I do not know what experience hon. Members have had of lecturing in prisons. If they do have occasion to do so they will find that those who have the misfortune to be there are stout Conservatives. They always believe that anybody who is attacking private enterprise is attacking their source of wealth, and I can well appreciate why the hon. and gallant Member for Down, South, takes the point of view he has expressed.
I thought it a pity that nobody on this side of the House got up to welcome this first measure of modest nationalisation introduced by right hon. Gentlemen opposite. It does not go far, but it introduces nationalisation into a new sphere. I do not think that even that would have tempted me to speak had it not been for listening to five hon. Members from Northern Ireland speaking on the subject, none of whom mentioned the important reason for passing the Bill.
It is to do something for Derry, an area where there is more unemployment proportionately than in any other part of the country.
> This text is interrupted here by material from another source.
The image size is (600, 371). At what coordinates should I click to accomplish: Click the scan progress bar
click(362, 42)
I appreciate what was said by the hon. Gentleman the Member for Londonderry (Mr. Wellwood), whose maiden speech we all welcomed and whom we welcome to this House. But I see he is already dropping into a political frame of mind. For years he was one of Ireland's distinguished civil servants. He would have said then, "That is another feather in the cap of the Ministry." He now says, "It is another feather in the cap of the Minister."
What we are up against is desperate poverty in the area where there is this fishery. It is a poverty due to the cutting off of Derry from its hinterland and from areas on which it previously depended for a market and for trade. The problem we are up against with regard to this Bill is not so much arranging for fishing to be done as arranging for the marketing of the fish and the proper dispersal of the fish in a situation where the river from which they are taken wanders from one country's territory to another's.
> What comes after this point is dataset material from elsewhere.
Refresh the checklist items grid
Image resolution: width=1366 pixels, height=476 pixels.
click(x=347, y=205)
This is a kind of economic problem and I do not think facile speeches about the amusingness of the Irish will solve a problem which causes a great number of people to live in desperate poverty. All the time when we in this House are thinking of and dealing with people in that part of the world we should realise that we are thinking of and dealing with many people who have not been employed for some 20 years, and where shirt factories and the like are one by one closing down. It is against that background that the House should pass this Bill.
On this occasion there has been so much agreement, including a belated but none the less importtant contribution and agreement from the poaching community conveyed by my hon. and gallant Friend the Member for Down, South (Captain Orr), that there is really nothing for me to do except first—and I am sure the House would wish me to do this—to congratulate the hon. Member for Londonderry (Mr. Wellwood) on a maiden speech which the whole House enjoyed. Secondly, I am sure my right hon. and hon. Friends would like me to say a word not in contravention but rather in complement to what was said by the hon. and learned Member for Hornchurch (Mr. Bing).
The hon. and learned Member referred to the origin of the name Tory as being that of an Irish robber. He did not go on to complete the history of the bestowal of the name. It was bestowed on those who refused to be deceived by the stories of Titus Oates and the Popish Plot. Speaking for my hon. and right hon. Friends, we take no shame that the origin of our party is that we were not taken in by the lies of knaves. In fact we are quite prepared to go on as a perpetual protest against such lies in the future. But where, oh where, is the border of order? If I have transgressed it, I make my most profound apologies.